図8のフロー図は、前記セグメント化顧客リスト入手後における第2の事業者システム2の動作の一例を示している。
【0066】
第2の事業者システム2において、前記セグメント化顧客リストは、会員行動情報データベース24に保存され(ステップS11)、ウェブサイト管理サーバー22によって管理される。或る実施形態では、前記セグメント化顧客リストを用いて、新規登録会員を対象とした案内やキャンペーン等の通知、オンライン広告等の配信を行う。この配信は、広告配信管理サーバー27が、会員のログイン情報である電子メールアドレスに電子メールを送信する(ステップS12)ことにより、第2の事業者システム2によって直接行うことができる。
【0067】
配信される電子メールの内容は、前記セグメント化顧客リストのランク付けに基づいてそれに適したものを選択することが好ましい。それによって、前記電子メールの配信に対して、リンクされた前記第2のウェブサイトを閲覧したり、キャンペーン等のイベントに参加する等、会員から良好な反応を得ることが期待される。このように前記第2のウェブサイトにおける会員の反応は、ウェブサイト管理サーバー22の行動情報管理部26によって収集され、該会員の行動情報に追加して会員行動情報データベース24に蓄積保存される(ステップS13)。
【0068】
別の実施形態では、会員のcookieデータを利用して、会員が閲覧しているウェブサイトの画面上にオンライン広告を配信することもできる。かかるオンライン広告の配信には、上述したように、外部の第三者システムを利用することが好ましい。この場合、ウェブサイト管理サーバー22は、広告配信対象の会員リストと配信する広告コンテンツを用意して、前記第三者システムに提供する。
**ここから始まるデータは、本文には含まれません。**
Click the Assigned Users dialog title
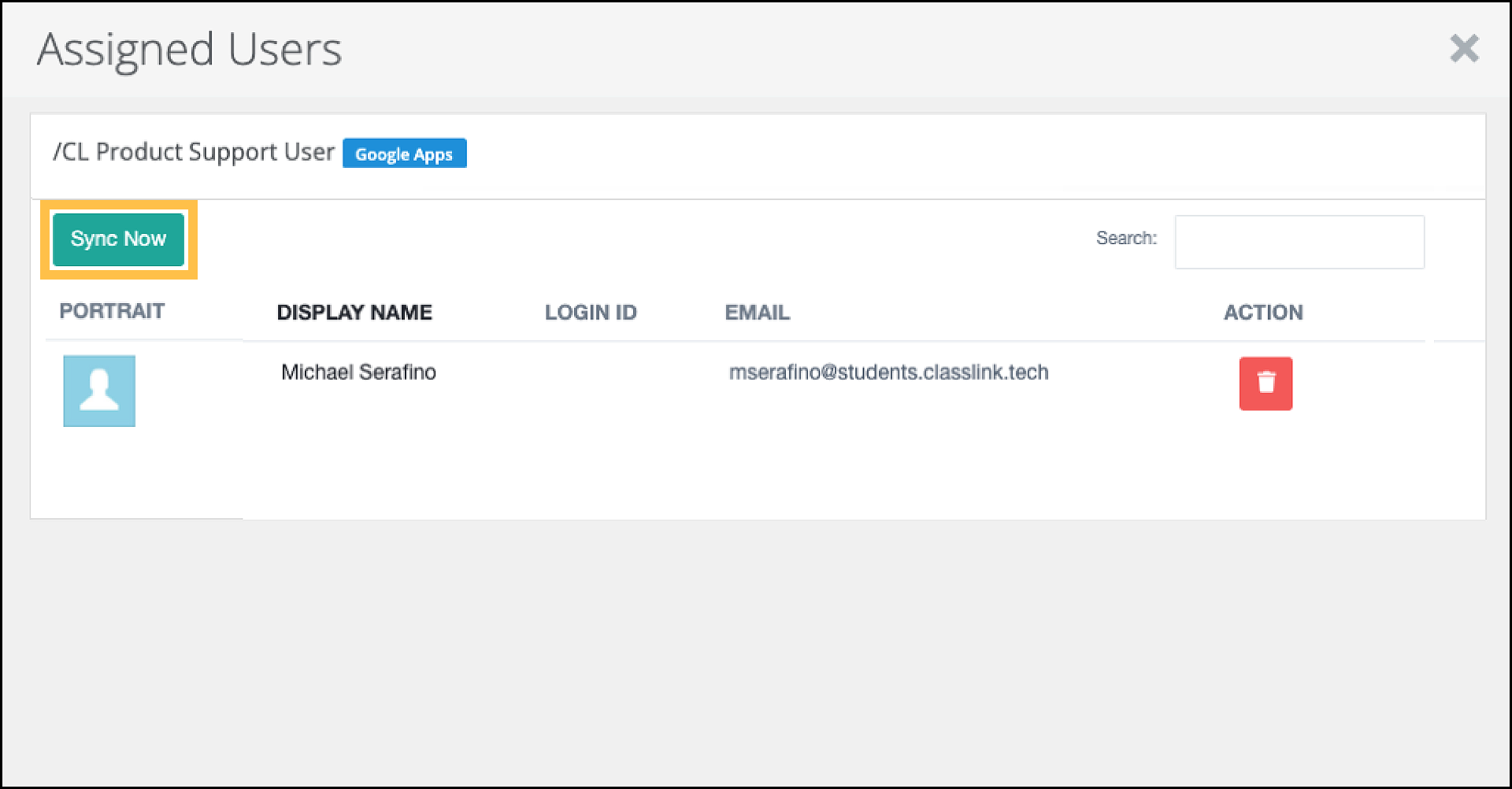Image resolution: width=1512 pixels, height=789 pixels. [189, 50]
また、前記セグメント化顧客リストは、前記オンライン広告の配信に直接利用し得るように、セグメント化したcookieデータのリストで構成することが好ましい。
【0069】
図9のフロー図は、前記セグメント化顧客リストを第2の事業者システム2に提供した後における第1の事業者システム1の動作の一例を示している。第1の事業者システム1は、前記セグメント化顧客リストの対象となった顧客全員の、購買行動情報データベース12に蓄積されている購買行動情報を追跡することができる。
【0070】
システム管理サーバー11は、前記セグメント化顧客リストの各顧客について、該顧客が前記第2のウェブサイトに新規会員登録した日、即ちインストアクーポン30の利用受付処理日から、又はその購買行動情報について前記インサイトを行った日若しくは前記セグメント化顧客リストの生成日から、一定の時間又は期間を区切って購買行動情報を追跡する(ステップS21)。この購買行動情報の追跡は、セグメンテーション処理部16によって行われ、前記各顧客についてそれぞれ複数回行うことが好ましい。
【0071】
これによって、前記第2のウェブサイトに新規会員登録した顧客の、その後の購買及び/又は行動情報を分析し、新規会員登録の効果、新規登録会員に対するマーケティング、ブランディングの効果を評価することができる。この分析結果及び評価は、セグメンテーション処理部16が報告書を作成し、必要に応じて前記第2の事業者に提供することができる(ステップS22)。
【0072】
更に、第1の事業者システム1は、セグメンテーションデータベース13に格納されている前記セグメント化顧客リストを更新することができる。セグメンテーション処理部16は、ステップS21において追跡した顧客の最新の購買行動情報について再度インサイトを行い、その結果に基づいて顧客を再度セグメント化する(ステップS23)。この再度のインサイトは、最初のインサイトと同じ基準に基づいて、又はその後の前記第2の事業者等における事情や状況の変化により、異なる基準で実行することができる。
【0073】
前記再度のインサイト及びセグメント化によって更新したセグメント化顧客リストは、同様に第2の事業者システム2に提供する(ステップS24)ことができる。前記第2の事業者は、更新後のセグメント化顧客リストを用いて、
図8のフロー図に示す一連の動作を、必要に応じて修正を加えて、再度実行することができる。
【0074】
ステップS23における前記再度のインサイト及びセグメント化の結果は、同様に前記更新後セグメント化顧客リストと共に、前記PINコード及びFSPカード番号により識別可能にして、セグメンテーションデータベース13に保存される。前記購買行動情報の追跡が複数回行われる場合、それ毎に
図9のフロー図に示す一連の動作も繰り返し実行され、再度のインサイト及びセグメント化の結果と更新後セグメント化顧客リストがセグメンテーションデータベース13に保存される。
【0075】
別の実施形態では、購買行動情報データベース12から抽出した顧客の最新の購買行動情報に、第2の事業者システム2の会員行動情報データベース24に蓄積されている前記顧客の行動情報を統合し、ステップS23のインサイト及びセグメント化を行うことができる。これにより、前記顧客の購買及び/又は行動情報をより高精度にインサイトし、更新後セグメント化顧客リストの精度を更に高めることができる。
【0076】
以上、本発明の好適な実施形態について詳細に説明した。しかし、本発明は、当業者に明らかなように、上記実施形態に限定されるものではなく、それに様々な変形又は変更を加えて実施し得ることは言うまでもない。例えば、第1の事業者システム1がPOS端末で発券するインストアクーポンに代えて、前記第1のウェブサイトで発行するオンラインクーポンを用いて、同様に前記第2のウェブサイトにおける新規会員登録とクーポンによる顧客への利益付与を行うこともできる。